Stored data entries
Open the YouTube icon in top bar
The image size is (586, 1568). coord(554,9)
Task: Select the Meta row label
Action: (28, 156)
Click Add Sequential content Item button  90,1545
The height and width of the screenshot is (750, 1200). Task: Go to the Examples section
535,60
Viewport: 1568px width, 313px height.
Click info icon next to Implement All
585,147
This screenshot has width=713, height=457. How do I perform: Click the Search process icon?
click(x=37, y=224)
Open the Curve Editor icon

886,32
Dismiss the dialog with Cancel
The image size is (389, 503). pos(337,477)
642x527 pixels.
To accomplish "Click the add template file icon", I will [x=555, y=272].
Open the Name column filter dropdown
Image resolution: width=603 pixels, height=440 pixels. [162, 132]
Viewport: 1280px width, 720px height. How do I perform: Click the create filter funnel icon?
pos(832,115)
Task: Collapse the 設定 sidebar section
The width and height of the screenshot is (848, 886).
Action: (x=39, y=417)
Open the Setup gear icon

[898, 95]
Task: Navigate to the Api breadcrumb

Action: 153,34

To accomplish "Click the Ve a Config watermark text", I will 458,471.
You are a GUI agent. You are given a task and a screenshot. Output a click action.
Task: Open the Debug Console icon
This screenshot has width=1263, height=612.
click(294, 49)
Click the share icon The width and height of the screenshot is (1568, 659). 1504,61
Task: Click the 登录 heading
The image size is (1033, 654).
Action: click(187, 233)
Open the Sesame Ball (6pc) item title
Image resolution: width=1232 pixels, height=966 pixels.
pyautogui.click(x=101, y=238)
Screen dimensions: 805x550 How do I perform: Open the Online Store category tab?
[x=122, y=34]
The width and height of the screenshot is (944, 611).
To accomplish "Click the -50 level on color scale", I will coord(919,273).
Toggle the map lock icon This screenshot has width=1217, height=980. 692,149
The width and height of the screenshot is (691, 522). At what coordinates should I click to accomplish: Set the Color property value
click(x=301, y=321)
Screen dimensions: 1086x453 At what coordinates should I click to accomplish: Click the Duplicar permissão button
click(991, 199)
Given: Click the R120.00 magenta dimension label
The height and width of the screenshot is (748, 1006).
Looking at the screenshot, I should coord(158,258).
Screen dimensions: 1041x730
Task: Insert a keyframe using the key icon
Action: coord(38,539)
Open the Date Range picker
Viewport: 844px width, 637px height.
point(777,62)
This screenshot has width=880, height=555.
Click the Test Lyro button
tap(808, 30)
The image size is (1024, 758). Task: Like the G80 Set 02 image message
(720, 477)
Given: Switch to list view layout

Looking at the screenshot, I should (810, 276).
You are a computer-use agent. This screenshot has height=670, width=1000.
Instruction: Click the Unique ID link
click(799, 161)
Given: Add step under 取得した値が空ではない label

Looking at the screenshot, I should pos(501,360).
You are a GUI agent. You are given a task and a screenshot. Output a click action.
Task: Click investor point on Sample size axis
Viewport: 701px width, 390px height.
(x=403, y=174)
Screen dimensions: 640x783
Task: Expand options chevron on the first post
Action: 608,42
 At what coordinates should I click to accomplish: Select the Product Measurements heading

# What is required
Your whole answer should be one number, the count of lines in the records that hold "will".

# Task output
3